Para él sólo había una salida, lejos de la garra de mi cuervo, de mi mirada.
El silencio hablaba, se movía y me susurraba muchas cosas, pero una destacaba sobre todas. Miedo. El silencio comenzaba a envolverme segundos antes de romperse tras la acción de aquel hombre.

Pude oír cómo se hacía añicos cuando aquel ser maldito por la verdad se dejaba caer al agua. Esta vez el sonido también me transmitía miedo, no sólo el suyo, sino también el del resto de navegantes que, de alguna manera, habían comprendido la verdad: estaban solos y sólo me tenían a mí, esperando en lo alto de aquella montaña
El sonido del terror se convirtió en imágenes que reflejaban el pavor de los incautos cuya única confianza residía en aquel hombre que se había arrojado por la borda. Algunos barcos se daban la vuelta, temerosos de lo que les aguardaba sin él en la batalla, otros se tiraban al agua siguiéndole a él y algunos de ellos, llevados por la más absoluta locura, encontraron el resultado que buscaban: me encontraron a mí aun sin mirar hacia las montañas, pues pronto empezaron a gritarse unos a otros, los gritos sucedieron al sonido del metal desenvainándose y a su vez el del metal al de la carne perforada y los gritos de dolor. El caos resonó durante horas en esa costa, pero nunca llegó a la ciudad ignorante de tal barbarie sin sentido. El sonido del miedo nunca provino de aquellos ciudadanos que descansaban cerca de mí constantemente, pero lejos de la verdad enloquecedora.
Sobre el mar se desató el infierno, bajo las profundidades de aquel mar teñido de sangre y coronado con fuego residía el paraíso.

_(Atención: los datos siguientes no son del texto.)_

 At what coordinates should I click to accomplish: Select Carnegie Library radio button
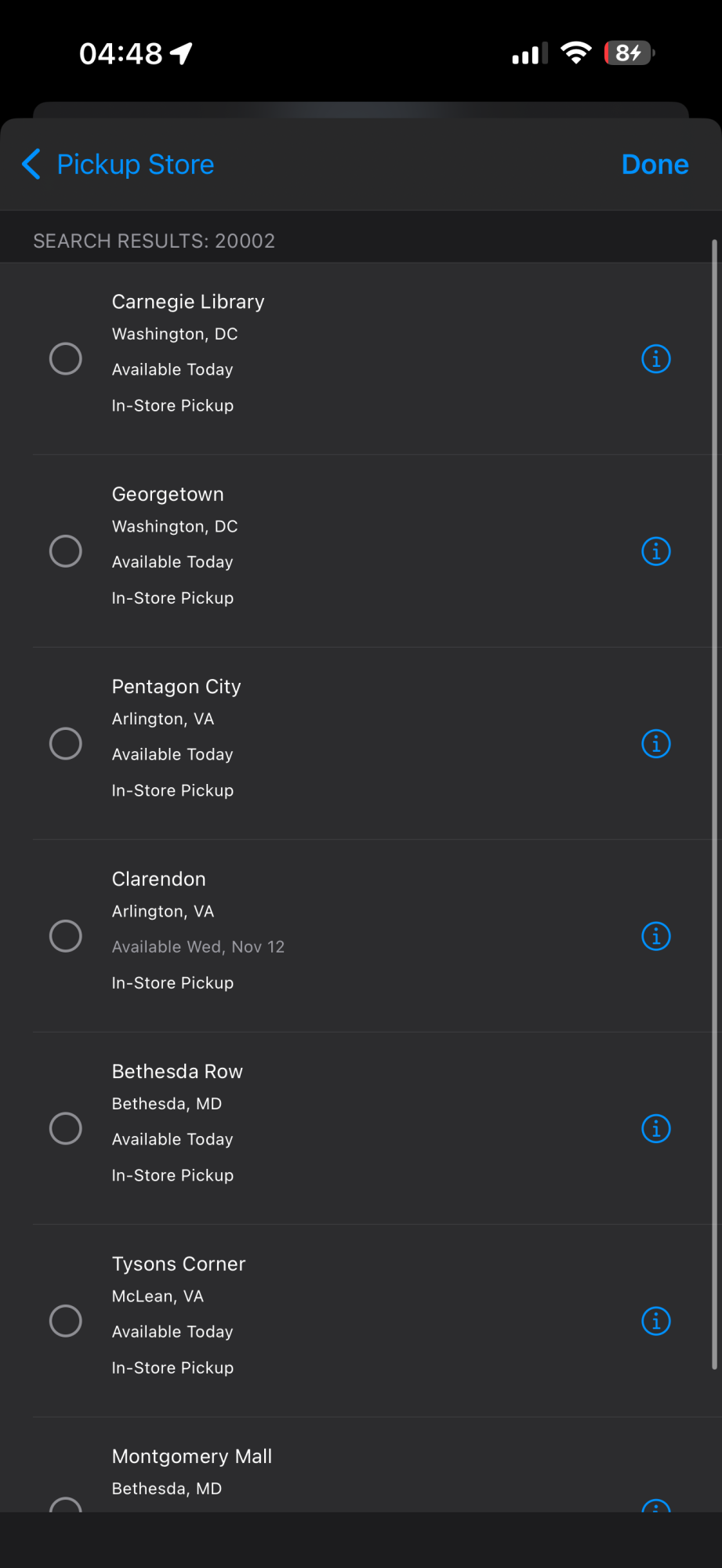[66, 359]
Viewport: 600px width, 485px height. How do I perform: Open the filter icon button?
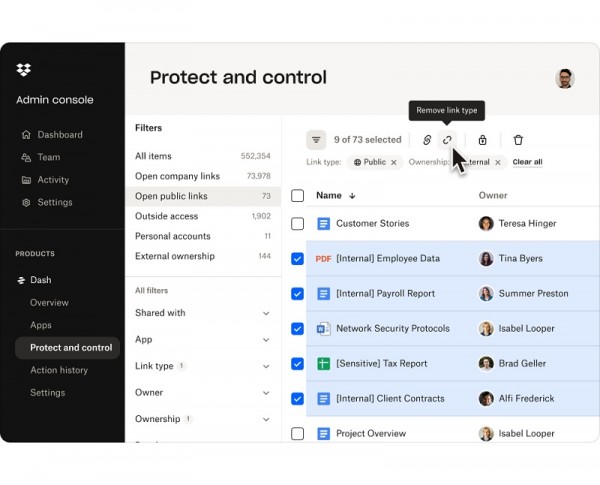[316, 140]
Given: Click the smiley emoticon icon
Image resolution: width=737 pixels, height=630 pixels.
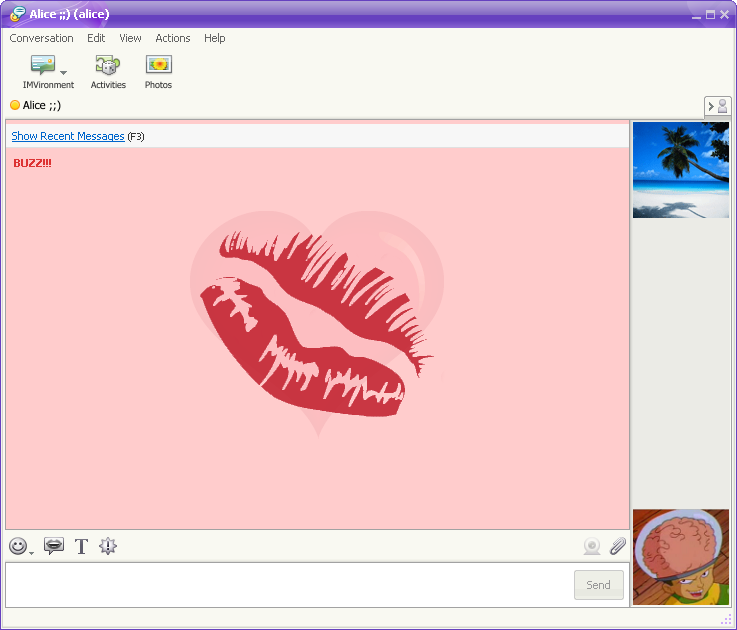Looking at the screenshot, I should coord(17,546).
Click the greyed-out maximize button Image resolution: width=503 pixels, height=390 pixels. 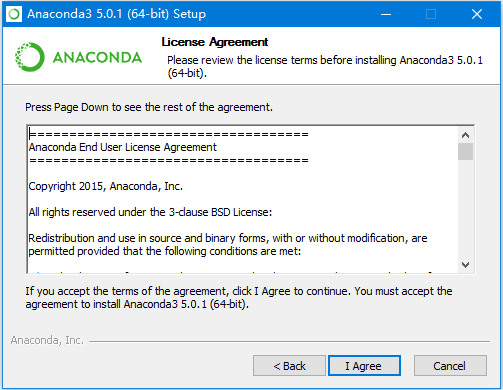pos(431,14)
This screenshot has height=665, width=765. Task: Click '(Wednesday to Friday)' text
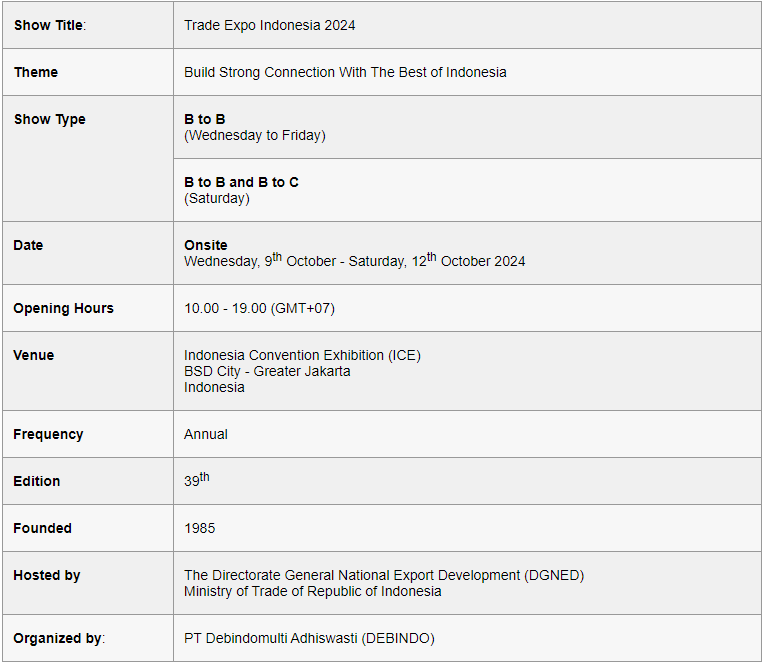[x=255, y=136]
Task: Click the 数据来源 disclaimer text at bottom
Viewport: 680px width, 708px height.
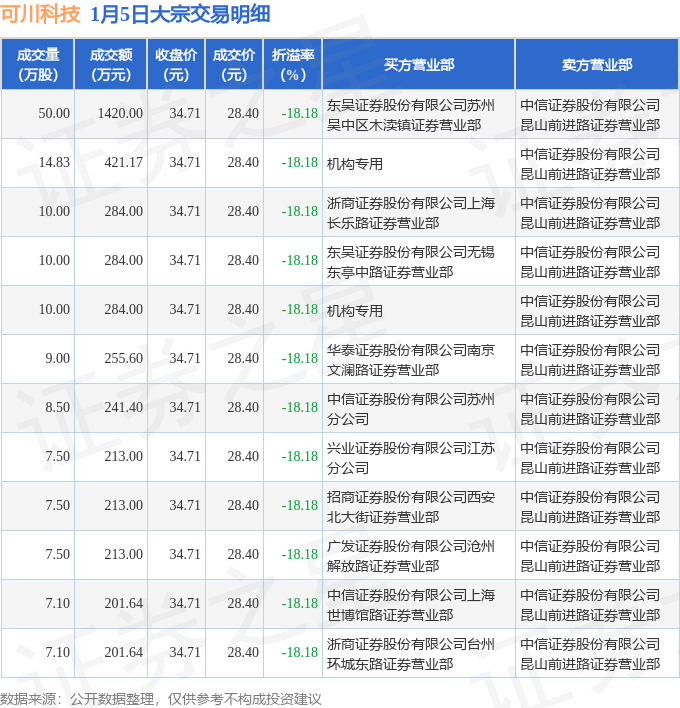Action: tap(160, 698)
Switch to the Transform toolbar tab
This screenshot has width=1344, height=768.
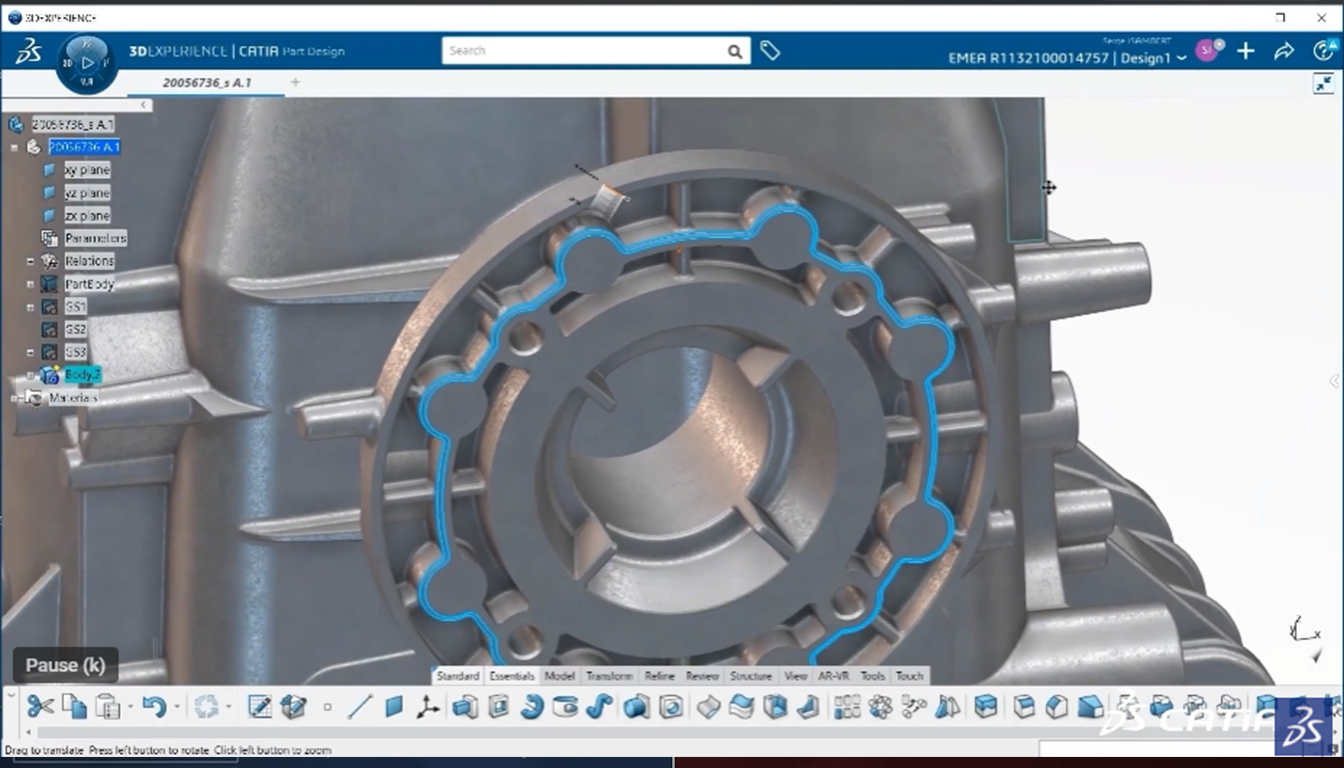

Yo no puedo deciros qué encontró aquel torturado vikingo, solo vosotros podéis buscarlo si queréis conocerlo. Pero he de recordaros que yo nunca fui retado realmente por aquel hombre hasta aquel día, y que yo no le esperaba bajo el mar sino sobre la montaña. Mi cuervo puede sobrevolar el mundo entero, ha sobrevolado cada campo de batalla sembrado con los cadáveres fruto de su ira, pero solo se estremeció cuando sobrevoló los restos de madera, carne, vísceras y huesos que flotaban sobre aquel mar. Aquel vikingo no era un semi-dios, ni un dios, ni un demonio. Aquel vikingo no era nadie, solo un hombre que pudo ver mi cara de cerca, que vio lo que había tras mi mirada y que vio lo que no alcanzaba a ella. Nunca más emergerá de las profundidades marítimas, pero jamás volverá a caer en las oscuras y olvidadas profundidades montañosas.